• **Extracted data**:
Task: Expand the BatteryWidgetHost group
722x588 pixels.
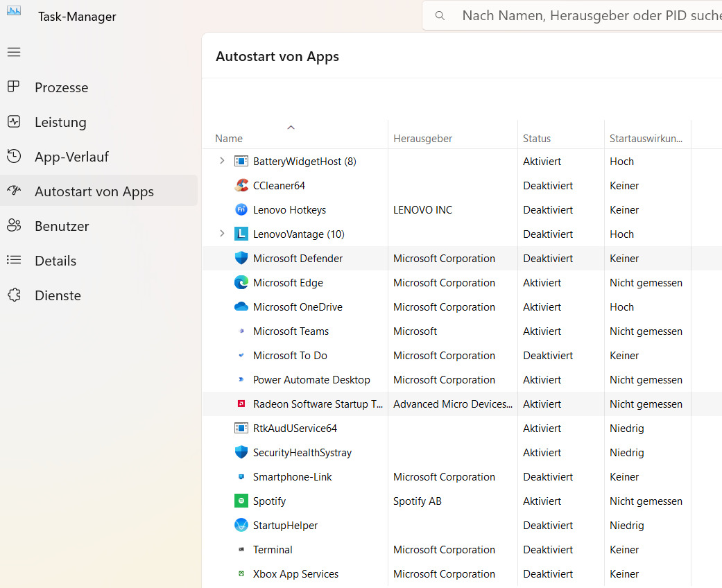Action: coord(222,161)
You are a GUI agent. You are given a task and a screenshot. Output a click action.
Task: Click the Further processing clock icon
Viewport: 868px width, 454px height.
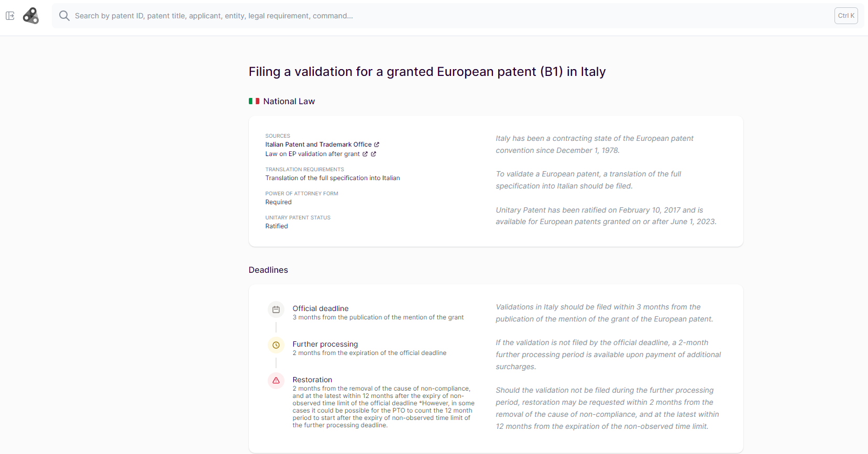[x=276, y=345]
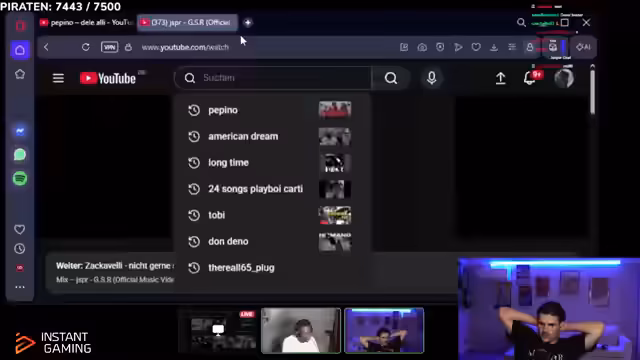Open Spotify in the browser sidebar

click(20, 179)
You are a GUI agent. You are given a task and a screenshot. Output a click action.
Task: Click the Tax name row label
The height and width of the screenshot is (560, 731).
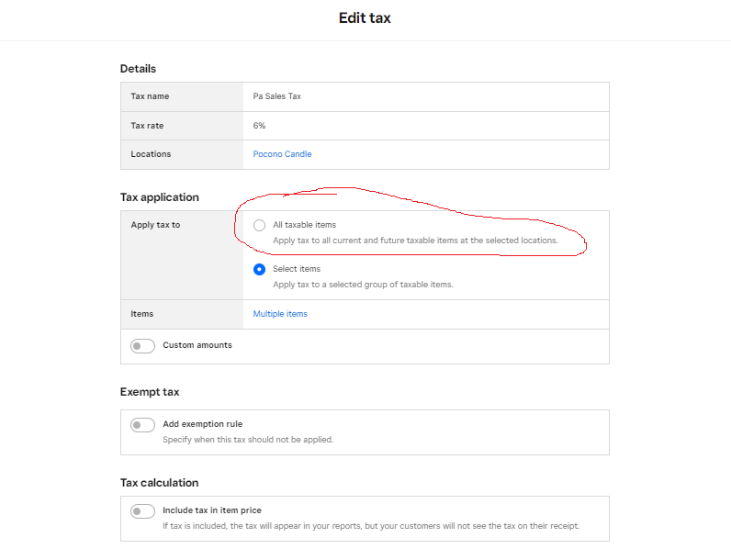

• **What the exercise asks**: Print the listing exactly, but skip its pictures.

• **Solved problem**:
Task: Expand the BatteryWidgetHost group
722x588 pixels.
Action: coord(222,161)
You are a GUI agent. You are given a task and a screenshot. Output a click action.
Task: Click the Further processing clock icon
Viewport: 868px width, 454px height.
[x=276, y=345]
Open Spotify in the browser sidebar

click(20, 179)
You are a GUI agent. You are given a task and a screenshot. Output a click action.
Task: Click the Tax name row label
The height and width of the screenshot is (560, 731).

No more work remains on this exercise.